Team 5052 Builds their way to Steamworks Competitions


Maddie Cox

In the hectic rush of robotics build season, project manager senior Maddie Cox has constructed an elaborate schedule for the team to follow. “We do a lot of design meetings to try and figure out our plan of attack, throwing all the ideas we can think of up onto a board and picking features we like best,” Cox said.

Avery Deen, Reporter

For robotics Team 5052, build season is the most hectic, insane, and arguably, most important time of the year. Heralding the start of the robotics competition season, it begins a seven week period of long hours spent trying to build a bot to tackle the task presented by competition head, FIRST, which they will have to compete in.

This year it is “Steamworks,” a steampunk themed challenge in which teams will build robots that have to complete various tasks to prepare the airships in the middle of the field for flight. The tasks include gathering “fuel” (tennis balls) and launching them into the “boilers” (a large furnace structure with a funnel shape on top where they must get the balls). They can also collect large gears from a dispensary station and deliver them to the ship, where they will be attached to a mechanism that will make the rotors spin, and then once the challenge is over, a four foot rope descends from the airship, and the final challenge is to see what robots are able to climb it.
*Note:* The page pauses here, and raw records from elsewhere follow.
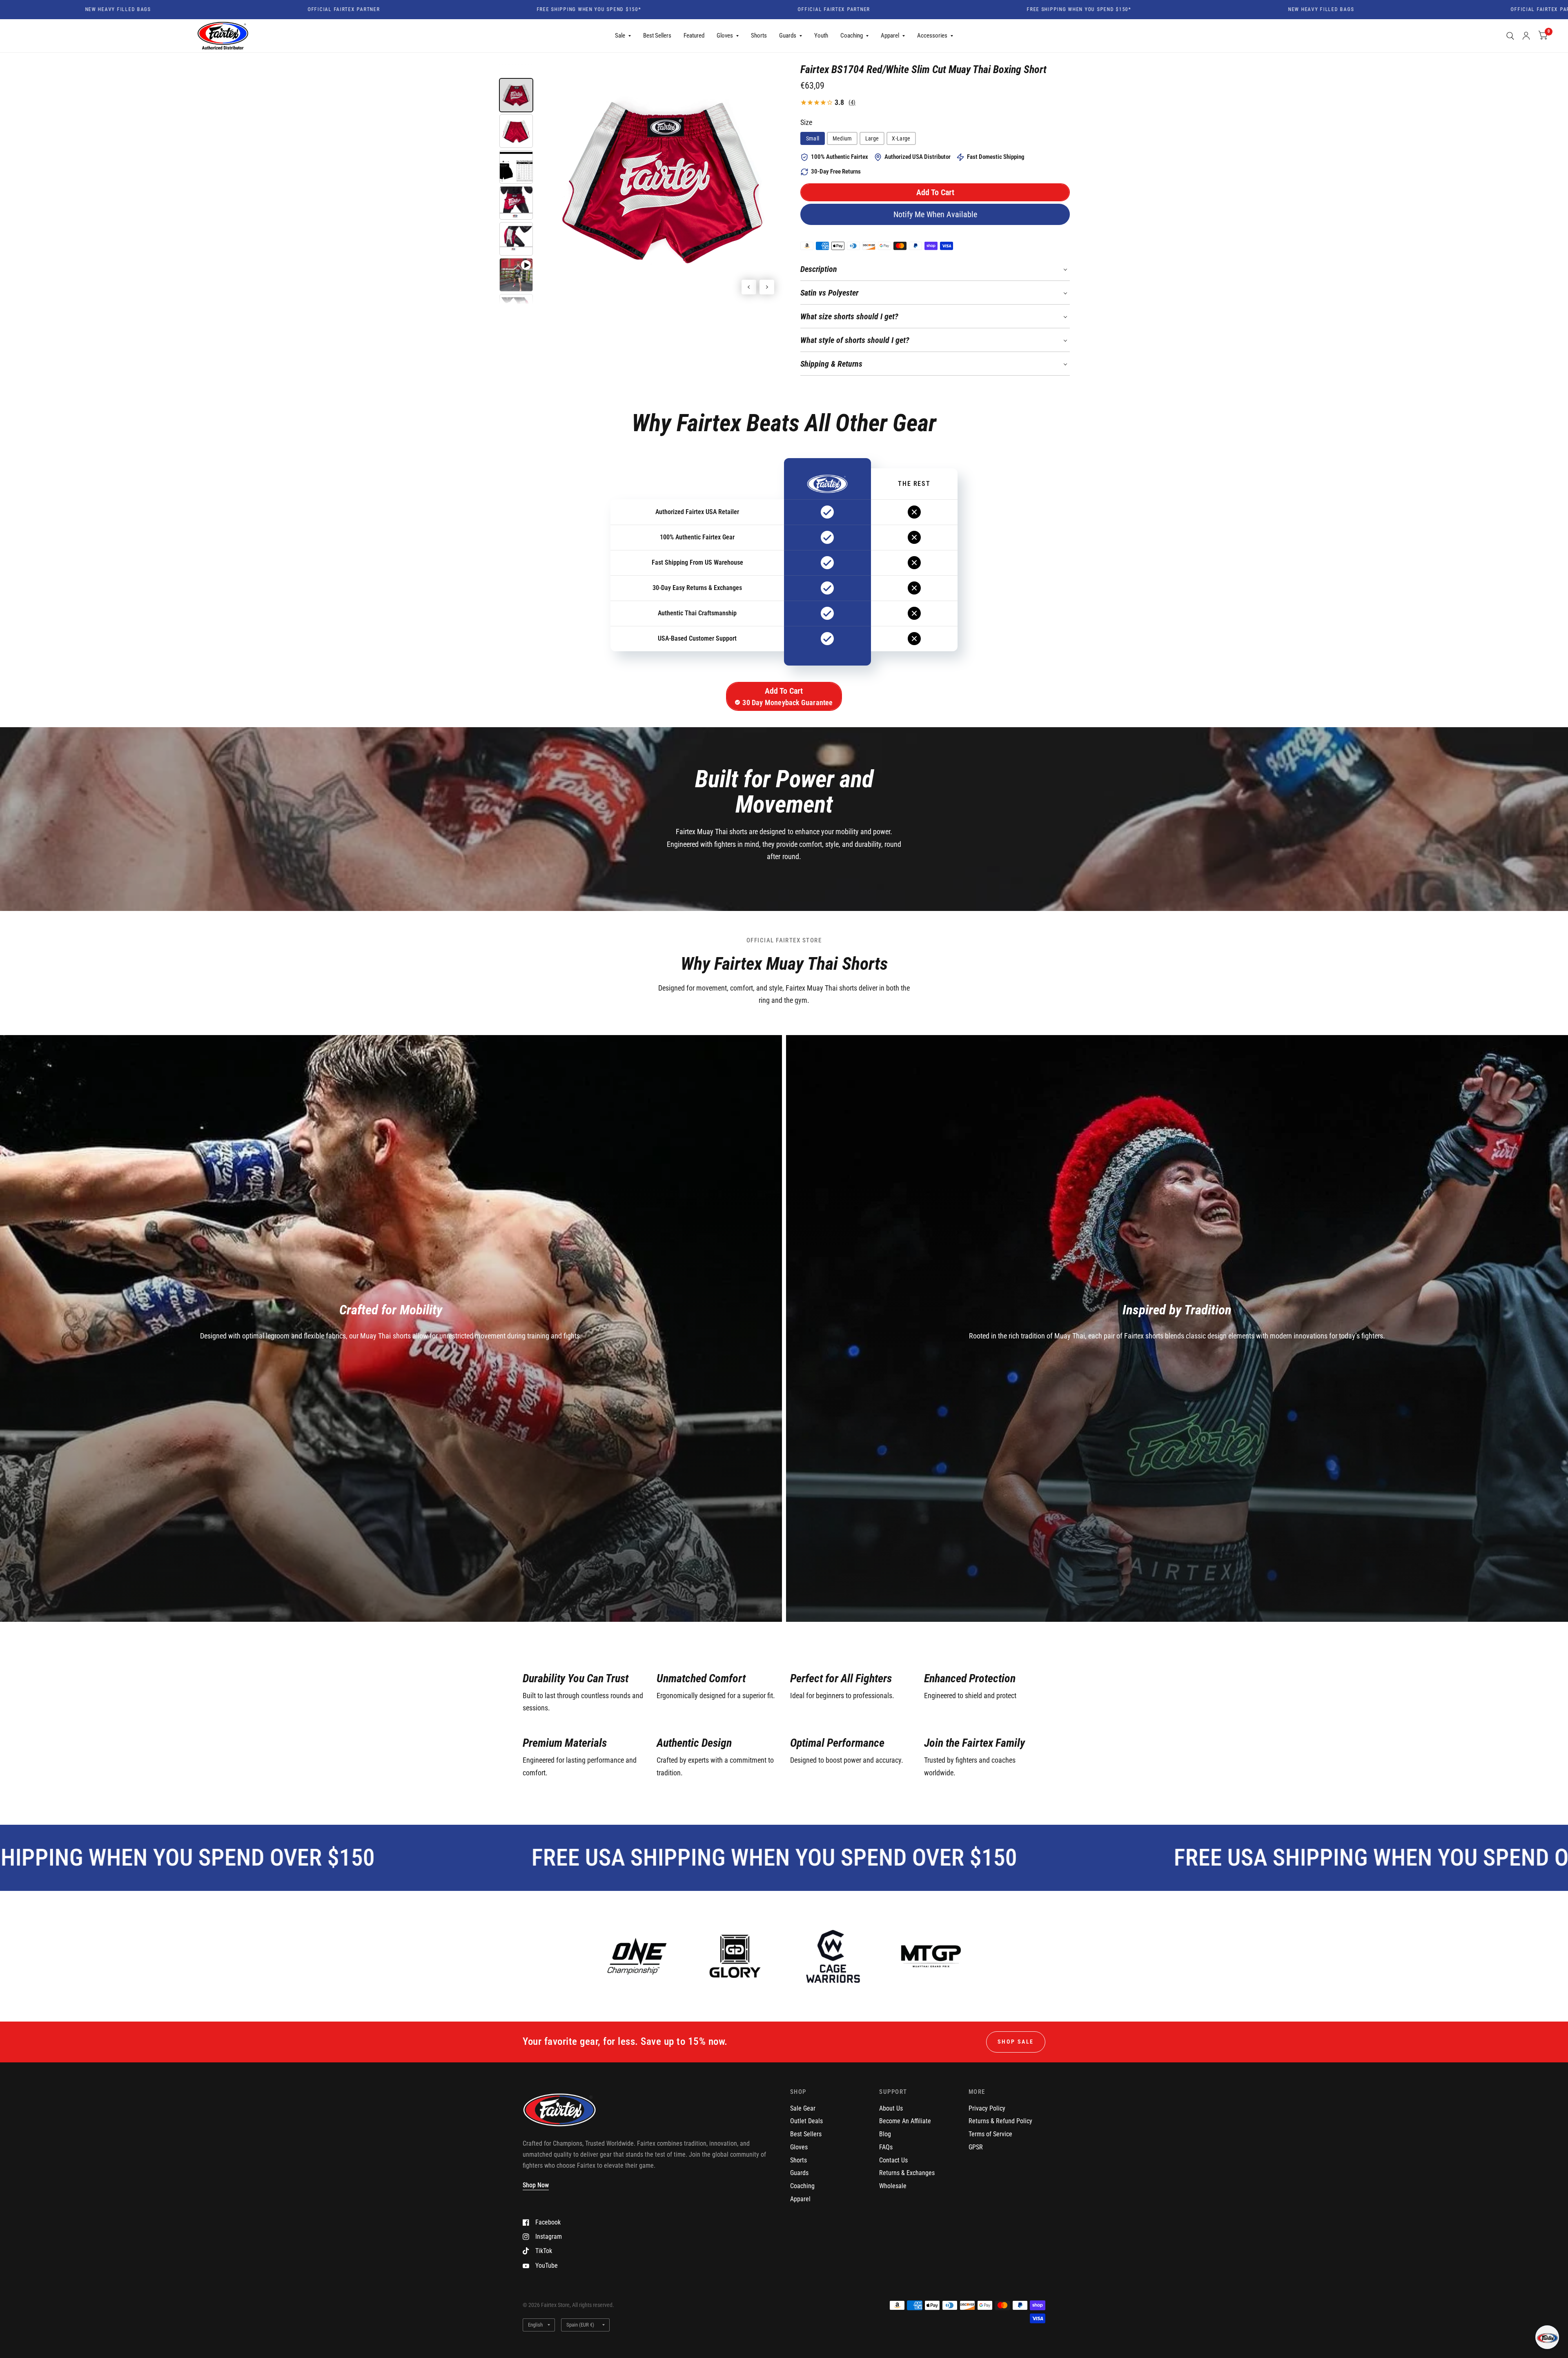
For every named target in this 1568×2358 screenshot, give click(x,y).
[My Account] (1526, 36)
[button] (935, 192)
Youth (821, 35)
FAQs (886, 2147)
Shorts (759, 35)
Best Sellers (657, 35)
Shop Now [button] (536, 2185)
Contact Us (893, 2160)
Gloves (725, 35)
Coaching (851, 35)
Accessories (932, 35)
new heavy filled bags (1076, 9)
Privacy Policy (987, 2108)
This year, the challenge will be done in teams of three, meaning 5052 will be paired with two other teams and must all try to work together to achieve their goals. As specialization is a key part of this challenge, the team decided to focus on the gear collecting aspect, according to project manager senior Maddie Cox.

“The trouble we’ve gotten ourselves into in the past is that we try to make a robot that can do every aspect of the challenge,” Cox said. “But this year we decided to pick two of the three and work to perfect those. We decided that gears would help us a lot because they physically can’t all be delivered with one robot, so we see ourselves as a team that could really excel in that task. We also decided to attempt climbing for the first time this year, which has the added difficulty of rope. In years past, it’s always been a bar or metal structure, so I’m excited to see how that goes.”

During build season, the team comes back to school on Mondays, Wednesdays, working from 6-9 p.m., they stay late on Thursdays, working 4-6 p.m., and they come in on Saturdays to work from 9-4 p.m. This totals up to 15 hours spent weekly on the robot, not including any time they stay late or come in early. It can get incredibly stressful to balance the commitment of robotics, schoolwork and extracurriculars, as head of business junior Will Ingarfield told us.

“The worst part for me is time management,” Ingarfield said. “Keeping on top of my schoolwork and keeping up with robotics is always a challenge, but it’s definitely worth it. I think this year it will be interesting to see the novel solutions other teams come up with. This year the robot has to climb a rope which is something FIRST has never done before. Seeing the crazy mechanisms people will come up with is always exciting.”

While the crunch time is stressful, it’s also head of hardware, senior Morgan Muir’s favorite time of year. According to Muir, build season forms a sense of unity and community among the team members.

“My best memory from build season was when we stayed up until midnight on bag day [the final day of build season],” Muir said. “After we had bagged the robot, we celebrated with Mountain Dew and cookie cake, and we didn’t leave the school until one in the morning. It was tiring, but lots of fun.”